Croire en la résurrection de Jésus est, pour un chrétien, la condition de son existence : on est chrétien parce qu’on croit  que Jésus est vivant, a triomphé de la mort, est ressuscité, et est, pour tous les hommes, l’unique médiateur entre Dieu et les hommes.A cette médiationparticipent  à leur façon l’univers et tout ce qu’il contient, et tous ceux  (des plus savants aux plus humbles) qui, par leur vie ou leur parole, proclament  la puissance et la miséricorde de Dieu.

La foi  en la résurrection de Jésus-Christ est le fondement du message chrétien. La foi chrétienne serait morte sans cette vérité. La résurrection de Jésus représente les prémisses d’un monde nouveau, d’une nouvelle situation de l’homme. Elle créée  pour l’homme une nouvelle dimension de son être, un nouveau cadre de vie : l’être avec  Dieu. Elle signifie aussi que Dieu s’est vraiment manifesté, et que le Christ devient le critère sur lequel l’homme peut s’appuyer.

La  foi en la résurrection de Jésus est essentielle pour le chrétien, si bien que saint Paul a pu écrire: « Si le Christ n’est pas ressuscité, vide alors est notre message, vide aussi votre foi” (1Cor 15, 14).

Larésurrection du Christ n’est pas seulement le miracle d’un cadavre réanimé. Il n’est pas du même ordre que la résurrection de la fille de Jaïre (Mc 5, 22-24) ou de Lazare (cf. Jo 11 1-44), qui ont été ramenés à la vie par Jésus. Mais plus tard, à un certain moment, ils mourront.
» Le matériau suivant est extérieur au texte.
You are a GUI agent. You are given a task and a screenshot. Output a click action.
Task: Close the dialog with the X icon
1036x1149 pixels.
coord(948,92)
La résurrection de Jésus  « fut l’évasion vers un genre de vie totalement nouveau, vers une vie qui n’est plus soumise à la loi de la mort et du devenir mais qui est située au-delà de cela – une vie qui a inauguré une nouvelle dimension de l’être-homme »”, écrit le Pape Benoît XVI dans le deuxième tome du « Jésus de Nazareth ».
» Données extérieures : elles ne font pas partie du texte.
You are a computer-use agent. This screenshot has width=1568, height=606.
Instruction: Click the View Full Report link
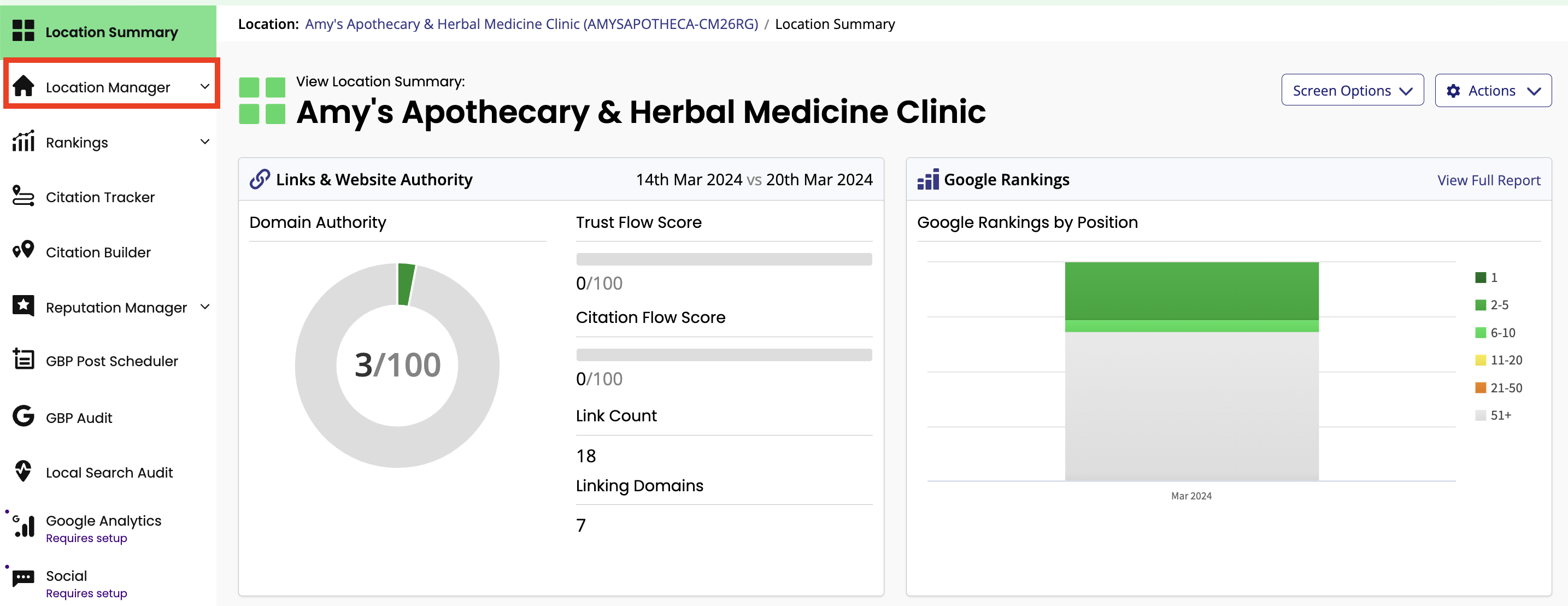tap(1488, 180)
Jésus ressuscité n’a pas repris sa vie normale d’auparavant dans ce monde, comme  c’était arrivé à Lazare et aux autres morts ressuscités par Lui. Jésus «  est sorti vers une vie différente, nouvelle. Il est sorti vers l’immensité de Dieu et, partant de là,  Il s’est manifesté aux siens », poursuit le Pape.

La  résurrection du Christ  est un évènement qui fait partie de l’Histoire  et qui, en même temps, fait éclater le domaine de l’Histoire, allant au-delà.  Benoît XVI l’explique à l’aide d’une comparaison : « Elle est – si nous pouvons pour une fois utiliser le langage de la théorie de l’évolution – la plus grande «mutation», le saut absolument le plus décisif dans une dimension totalement nouvelle qui soit jamais advenue dans la longue histoire de la vie et de ses développements : un saut d’un ordre complètement nouveau, qui nous concerne et qui concerne toute l’histoire ». (Homélie de la Veillée Pascale, 2006).
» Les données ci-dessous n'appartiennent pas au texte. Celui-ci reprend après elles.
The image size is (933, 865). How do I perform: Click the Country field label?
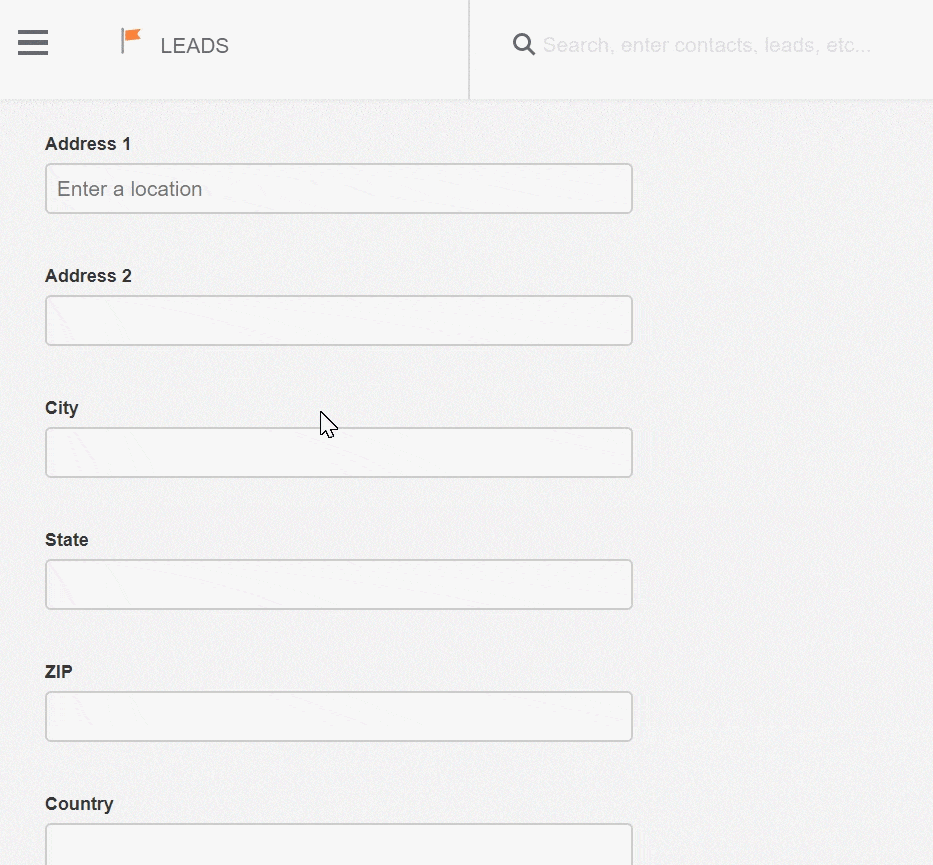[x=79, y=804]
Par conséquent,  la résurrection du Christ ne se réduit pas à la revitalisation d’un individu quelconque. Elle inaugure une dimension qui nous concerne tous, une dimension qui a créé pour nous tous « un nouveau milieu de vie, de  l’être avec Dieu », explique encore le Pape dans  « Jésus de Nazareth ».

Les récits évangéliques, dans leur diversité de forme et de contenu, convergent tous vers la conviction à laquelle sont parvenus les premiers disciples de Jésus : l’action salvifique du Christ, comme l’avaient pressenti les Ecritures, n’a pas été close avec sa mort. Au contraire, Il accomplissait la promesse faite par Dieu dès les origines de l’humanité et, donc, le fait que Jésus soit vivant et actif dans l’histoire, venait confirmer l’espérance que nous mettons en Dieu, à savoir que la vérité et le bien, la justice et la paix doivent triompher, auront le dernier mot, parce que Dieu est fidèle.